Intro
Maintaining an updated list of academic publications on a website can be tedious, especially if you’re using Google Scholar as your primary source. To streamline this process, we can build an automated workflow using GitHub Actions. In this post, I’ll show you how to create a system that fetches publication details from Google Scholar, formats them, and integrates them into a Hugo-based website.

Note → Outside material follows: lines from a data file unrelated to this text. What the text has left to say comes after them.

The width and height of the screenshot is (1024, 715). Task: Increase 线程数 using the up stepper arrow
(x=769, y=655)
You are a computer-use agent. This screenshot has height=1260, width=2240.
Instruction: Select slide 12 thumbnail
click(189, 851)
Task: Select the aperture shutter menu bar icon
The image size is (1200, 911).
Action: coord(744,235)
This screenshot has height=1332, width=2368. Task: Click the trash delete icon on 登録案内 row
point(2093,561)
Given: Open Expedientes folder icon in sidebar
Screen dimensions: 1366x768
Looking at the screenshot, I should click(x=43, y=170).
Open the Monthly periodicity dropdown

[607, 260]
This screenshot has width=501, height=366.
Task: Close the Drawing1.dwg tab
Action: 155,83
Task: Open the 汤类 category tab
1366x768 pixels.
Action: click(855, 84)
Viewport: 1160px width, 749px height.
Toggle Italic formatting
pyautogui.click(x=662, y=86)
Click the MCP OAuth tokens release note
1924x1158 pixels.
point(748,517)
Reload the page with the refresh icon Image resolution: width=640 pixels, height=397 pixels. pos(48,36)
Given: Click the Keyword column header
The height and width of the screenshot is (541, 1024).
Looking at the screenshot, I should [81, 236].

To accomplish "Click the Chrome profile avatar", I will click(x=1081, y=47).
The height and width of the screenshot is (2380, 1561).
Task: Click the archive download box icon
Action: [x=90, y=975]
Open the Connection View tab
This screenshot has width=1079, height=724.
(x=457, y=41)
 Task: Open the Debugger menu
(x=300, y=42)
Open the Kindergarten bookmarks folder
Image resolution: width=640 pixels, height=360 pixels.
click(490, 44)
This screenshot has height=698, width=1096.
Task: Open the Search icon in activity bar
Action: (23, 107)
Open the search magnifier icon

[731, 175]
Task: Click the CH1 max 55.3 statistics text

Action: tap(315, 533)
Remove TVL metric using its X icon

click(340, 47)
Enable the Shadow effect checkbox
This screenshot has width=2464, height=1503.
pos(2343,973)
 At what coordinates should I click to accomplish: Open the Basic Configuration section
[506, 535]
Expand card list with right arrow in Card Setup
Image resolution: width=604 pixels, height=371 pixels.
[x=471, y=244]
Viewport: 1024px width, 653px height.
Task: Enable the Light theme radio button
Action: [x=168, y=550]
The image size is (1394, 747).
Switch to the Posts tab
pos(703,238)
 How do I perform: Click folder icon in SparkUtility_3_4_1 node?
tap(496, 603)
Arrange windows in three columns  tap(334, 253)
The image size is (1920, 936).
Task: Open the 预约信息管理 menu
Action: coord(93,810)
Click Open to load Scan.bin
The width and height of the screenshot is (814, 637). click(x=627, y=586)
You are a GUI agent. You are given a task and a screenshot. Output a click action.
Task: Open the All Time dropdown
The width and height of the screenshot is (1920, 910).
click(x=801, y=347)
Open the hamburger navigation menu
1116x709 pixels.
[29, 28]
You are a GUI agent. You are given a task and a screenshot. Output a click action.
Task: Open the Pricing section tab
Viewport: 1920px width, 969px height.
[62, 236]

Scraping Scholar Publications using JavaScript
We start by writing a Node.js script to fetch publication details from Google Scholar using node-fetch and cheerio. These libraries help us make HTTP requests and parse the HTML of the response:
node-fetch
makes HTTP requests to the Google Scholar page.cheerio
parses the HTML response to extract publication data such as title, authors, year, and venue.fs
andpath
: Handle file and directory operations for saving output.fileURLToPath
anddirname
: Convert import.meta.url to a usable directory path, ensuring compatibility
import fetch from 'node-fetch';
import { load } from 'cheerio';
import fs from 'fs';
import path from 'path';
import { fileURLToPath } from 'url';
import { dirname } from 'path';
const __filename = fileURLToPath(import.meta.url);
const __dirname = dirname(__filename);
We next implement getSourceLinks
, a function that retrieves external links for a publication. This is useful for sourcing PDFs, arXiv links, or other scholarly resources:
async function getSourceLinks(citationUrl, title) {
try {
console.log(`\nFetching details for: ${title}`);
const response = await fetch('https://scholar.google.com' + citationUrl, {
headers: {
'Accept-Charset': 'UTF-8',
'Accept-Language': 'de-DE,de;q=0.9',
'User-Agent': 'Mozilla/5.0 (Windows NT 10.0; Win64; x64) AppleWebKit/537.36 (KHTML, like Gecko) Chrome/91.0.4472.124 Safari/537.36'
}
});
const html = await response.text();
const $ = load(html, { decodeEntities: true });
let sourceLink = '';
$('.gsc_oci_value_ext a').each((i, elem) => {
const href = $(elem).attr('href');
if (href) {
// Prepend Google Scholar base URL if the link is relative
const fullHref = href.startsWith('http') ? href : 'https://scholar.google.com' + href;
console.log(`Found link: ${fullHref}`);
if (fullHref.includes('arxiv.org') || !sourceLink) {
sourceLink = fullHref;
}
}
});
// Also look for alternative sources
if (!sourceLink) {
$('.gsc_oci_value a').each((i, elem) => {
const href = $(elem).attr('href');
if (href && !href.includes('google.com/scholar')) {
const fullHref = href.startsWith('http') ? href : 'https://scholar.google.com' + href;
console.log(`Found alternative link: ${fullHref}`);
sourceLink = fullHref;
return false; // break each loop
}
});
}
console.log(`Final source link for "${title}": ${sourceLink}`);
return { source: sourceLink };
} catch (error) {
console.error('Error fetching source links:', error);
return { source: '' };
}
}
getSourceLinks
navigates to the detailed page for each publication on Google Scholar, enabling it to extract specific information. It prioritizes finding links to external sources, such as PDFs or repositories like arXiv, ensuring users have direct access to the publication. If no primary link is available, we employ a fallback logic to search alternative sections for additional sources, maximizing the likelihood of retrieving a useful link.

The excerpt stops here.